Algunas reflexiones sobre la Marcha Federal Universitaria
El martes 23 de abril de 2024 pasará a la lista de mis recuerdos en el mismo lugar que ocupa el 24 de marzo de 2012, cuando fui por primera vez a una marcha política. En algún punto creo que guardan una conexión porque son movilizaciones que se hicieron para cuidar aquello que creemos que son pilares de nuestros consensos sociales: la memoria y la educación pública y gratuita.
No creo que todos los medios, todos los periodistas, todos los influencers y mucho menos todos los ciudadanos tengan obligación de opinar de estos temas; pero sí creo que quienes tenemos este rol de comunicar debemos al menos visibilizar el tema, especialmente si es algo en lo que creemos. Lo vi en figuras públicas que nunca hubiera imaginado.
De la Universidad Pública solamente conozco las veredas, pero eso no me impide ver y reconocer que los mejores maestros de la vida y de mi profesión son egresados de universidades públicas, y justamente gracias a ese carácter de gratuidad es que no le cierro la puerta. Ese martes, cuando me acercaba a la UNCA para sumarme a la convocatoria, me atravesó una especie de arrepentimiento. ¿Por qué no elegí ese camino desde el principio? Hoy siento que es una cuenta pendiente que en algún momento quiero saldar. Fui a defender eso también: mi oportunidad futura de estudiar.
Como parte del álbum de fotos de todo el país, Catamarca no fue la excepción con la Marcha Federal Universitaria, en defensa del presupuesto para las universidades públicas. La viví convocante como ninguna otra marcha política (al menos que yo recuerde), sólo comparada con la procesión de la Virgen del Valle en cantidad de gente. Estuvieron presentes desde las autoridades de la UNCA, hasta referentes de agrupaciones estudiantiles y casi todos los partidos políticos. Me sorprendió únicamente la ausencia de Flavio Fama, hoy senador nacional, pero ligado a la vida universitaria, puesto que fue 14 años rector de la UNCA y otros ocho años decano de Tecnología: su respaldo sólo llegó por las redes sociales. Bien podría Fama retrucarme que allí tampoco estuvieron otras autoridades igual o más importantes que él. Tendrá razón.

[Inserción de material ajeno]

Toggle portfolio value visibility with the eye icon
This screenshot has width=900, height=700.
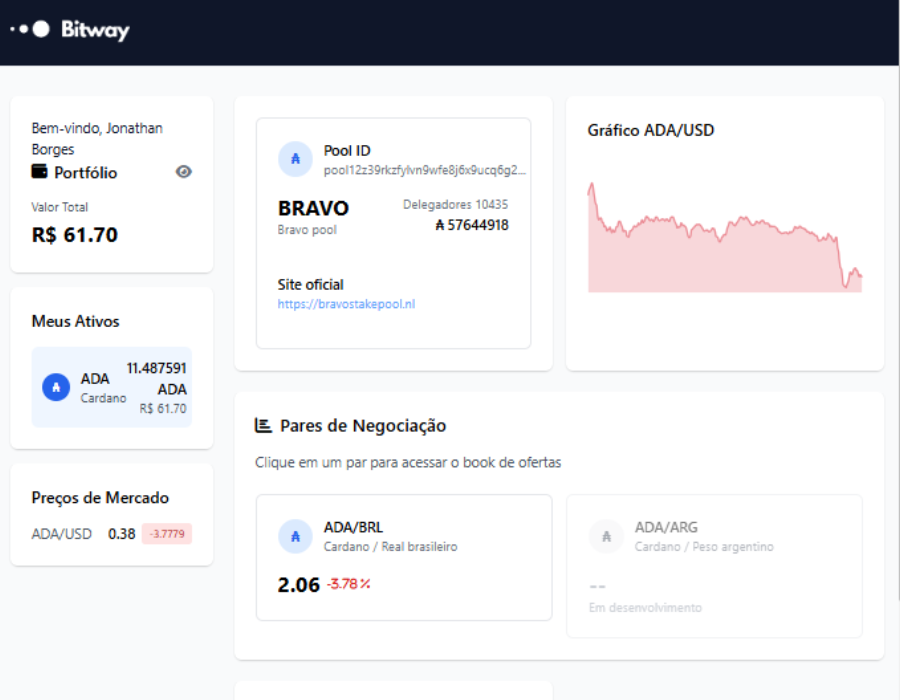pos(183,172)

Hubo también expresiones públicas de dirigentes pidiendo auditorías, aclarando que el Gobierno no va a cerrar ninguna universidad y miles de etcéteras. También vi expresiones parecidas en amigos y conocidos. ¿Dónde estaba ese interés cuando los medios informamos de las irregularidades? Aquellos que son autoridades electas, ¿por qué no denuncian las maniobras sospechosas que creen conocer?
No creo que la UNCA merezca mi defensa, pero no hubo denuncias ni movilizaciones cuando El Ancasti contó de los viajes con viáticos de autoridades universitarias a Cancún, o cuando contó de las obras de precios llamativos, o cuando advirtió sobre las maniobras para cambiar estatutos.
Algunos reclaman adoctrinamiento. Tampoco soy afiliado a ningún partido, pero llama la atención que el adoctrinamiento siempre llega de profesores que no comulgan con gobiernos de derecha, como si no hubiera docentes con ese tipo de pensamiento crítico "en el otro bando".
Hay que ser muy tonto para negar que cuando se metió con las universidades, el Gobierno tocó un nervio sensible. Es eso, o simplemente “no la ven”.
Ese martes, a esa marcha histórica, agradezco haberla visto.